Conflits en RDC : les ressources naturelles au cœur des tensions à l’ONU

Lors d’une séance au Conseil de sécurité, la ministre congolaise des Affaires étrangères, Thérèse Kayikwamba Wagner, a souligné l’importance de renforcer les mécanismes existants plutôt que d’en créer de nouveaux pour lutter contre l’exploitation illégale des ressources naturelles et ses liens avec les conflits armés.
Elle a précisé que l’objectif n’était pas de mettre en place un cadre minier international contraignant, ni de contester la souveraineté des États sur leurs propres ressources.
La France a rappelé son engagement en faveur de l’application de la résolution 2773, notamment dans l’est de la RDC, où le groupe armé M23 contrôlerait entre 15 et 30 % de la production mondiale de coltan à Rubaya. Elle a appelé à renforcer les systèmes de traçabilité et les sanctions ciblées.

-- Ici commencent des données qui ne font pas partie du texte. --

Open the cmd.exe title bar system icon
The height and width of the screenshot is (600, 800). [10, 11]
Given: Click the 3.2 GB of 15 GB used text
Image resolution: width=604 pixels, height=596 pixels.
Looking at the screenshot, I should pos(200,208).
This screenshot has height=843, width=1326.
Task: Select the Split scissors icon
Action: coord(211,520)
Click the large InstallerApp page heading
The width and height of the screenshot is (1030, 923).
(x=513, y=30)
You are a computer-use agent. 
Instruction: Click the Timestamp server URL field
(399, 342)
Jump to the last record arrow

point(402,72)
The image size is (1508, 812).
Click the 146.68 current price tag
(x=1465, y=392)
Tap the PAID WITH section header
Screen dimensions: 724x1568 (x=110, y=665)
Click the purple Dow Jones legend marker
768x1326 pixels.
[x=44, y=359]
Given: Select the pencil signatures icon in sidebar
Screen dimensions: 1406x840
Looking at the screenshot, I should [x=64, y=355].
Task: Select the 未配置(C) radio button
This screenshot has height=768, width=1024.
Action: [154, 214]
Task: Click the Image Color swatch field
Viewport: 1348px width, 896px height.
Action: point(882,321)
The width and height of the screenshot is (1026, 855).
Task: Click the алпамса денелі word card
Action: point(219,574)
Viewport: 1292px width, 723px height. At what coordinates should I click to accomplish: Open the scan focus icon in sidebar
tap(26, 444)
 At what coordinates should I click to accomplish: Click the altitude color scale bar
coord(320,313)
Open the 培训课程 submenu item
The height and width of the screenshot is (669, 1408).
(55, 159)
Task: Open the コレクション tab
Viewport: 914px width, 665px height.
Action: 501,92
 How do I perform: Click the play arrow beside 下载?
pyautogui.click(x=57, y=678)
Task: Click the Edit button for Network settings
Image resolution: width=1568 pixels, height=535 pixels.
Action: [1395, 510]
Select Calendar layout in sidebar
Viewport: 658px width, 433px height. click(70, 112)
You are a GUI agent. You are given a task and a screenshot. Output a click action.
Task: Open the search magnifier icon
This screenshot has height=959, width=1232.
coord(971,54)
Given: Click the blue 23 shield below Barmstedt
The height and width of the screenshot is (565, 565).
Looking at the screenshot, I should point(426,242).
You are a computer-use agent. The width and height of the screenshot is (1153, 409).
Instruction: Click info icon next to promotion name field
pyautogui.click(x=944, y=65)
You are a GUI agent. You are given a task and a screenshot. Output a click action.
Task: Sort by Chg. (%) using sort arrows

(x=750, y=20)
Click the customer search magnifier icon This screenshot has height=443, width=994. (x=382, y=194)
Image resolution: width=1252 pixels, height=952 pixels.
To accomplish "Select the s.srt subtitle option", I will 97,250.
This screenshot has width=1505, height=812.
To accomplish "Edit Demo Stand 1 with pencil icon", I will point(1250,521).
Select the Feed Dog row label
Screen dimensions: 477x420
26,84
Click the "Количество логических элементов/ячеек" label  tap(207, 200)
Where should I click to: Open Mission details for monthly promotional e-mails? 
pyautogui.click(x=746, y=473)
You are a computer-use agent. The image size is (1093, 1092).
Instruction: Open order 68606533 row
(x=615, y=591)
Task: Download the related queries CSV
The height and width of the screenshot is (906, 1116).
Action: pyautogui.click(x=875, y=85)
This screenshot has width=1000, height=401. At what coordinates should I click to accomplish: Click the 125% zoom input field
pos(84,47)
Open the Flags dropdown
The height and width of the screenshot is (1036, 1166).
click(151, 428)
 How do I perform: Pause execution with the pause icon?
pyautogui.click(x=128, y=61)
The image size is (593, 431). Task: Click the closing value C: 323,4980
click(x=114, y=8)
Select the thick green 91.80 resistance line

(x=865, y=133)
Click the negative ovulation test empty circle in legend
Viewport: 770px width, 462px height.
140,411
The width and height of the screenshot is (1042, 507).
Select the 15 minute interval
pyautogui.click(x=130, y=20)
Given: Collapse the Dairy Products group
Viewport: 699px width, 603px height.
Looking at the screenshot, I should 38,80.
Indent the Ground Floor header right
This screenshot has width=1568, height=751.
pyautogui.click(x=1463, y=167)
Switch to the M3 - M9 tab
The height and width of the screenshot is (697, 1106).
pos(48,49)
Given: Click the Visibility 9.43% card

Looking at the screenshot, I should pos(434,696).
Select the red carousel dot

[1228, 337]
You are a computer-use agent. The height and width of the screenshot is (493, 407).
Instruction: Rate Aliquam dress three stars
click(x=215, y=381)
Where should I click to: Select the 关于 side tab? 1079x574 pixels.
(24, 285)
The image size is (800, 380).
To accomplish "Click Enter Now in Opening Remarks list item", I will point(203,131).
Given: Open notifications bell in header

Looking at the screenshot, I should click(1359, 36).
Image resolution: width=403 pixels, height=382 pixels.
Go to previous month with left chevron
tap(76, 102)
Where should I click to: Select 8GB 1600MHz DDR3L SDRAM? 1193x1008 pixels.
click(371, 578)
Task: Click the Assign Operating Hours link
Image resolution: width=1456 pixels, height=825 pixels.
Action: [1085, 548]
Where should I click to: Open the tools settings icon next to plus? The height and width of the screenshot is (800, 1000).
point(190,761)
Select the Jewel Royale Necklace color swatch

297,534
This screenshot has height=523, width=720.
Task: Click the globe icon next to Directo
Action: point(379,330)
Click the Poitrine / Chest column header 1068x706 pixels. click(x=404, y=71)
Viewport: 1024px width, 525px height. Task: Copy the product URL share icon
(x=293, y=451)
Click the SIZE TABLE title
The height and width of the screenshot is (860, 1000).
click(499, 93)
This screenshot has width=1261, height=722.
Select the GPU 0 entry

Des positions divergentes entre grandes puissances
Les États-Unis ont, quant à eux, insisté sur la nécessité de sécuriser les chaînes d’approvisionnement en minerais stratégiques et sur les investissements dédiés à ce secteur.
La Chine, en revanche, a défendu le respect strict de la souveraineté des États et s’est opposée à toute politisation du débat autour des ressources naturelles.
La Russie a, pour sa part, rejeté l’idée d’un manque de règles internationales, attribuant plutôt les conflits à l’instabilité politique interne et aux ingérences étrangères.
Ces échanges ont révélé des divergences profondes entre les grandes puissances sur la gouvernance mondiale des ressources naturelles et leur rôle dans les conflits.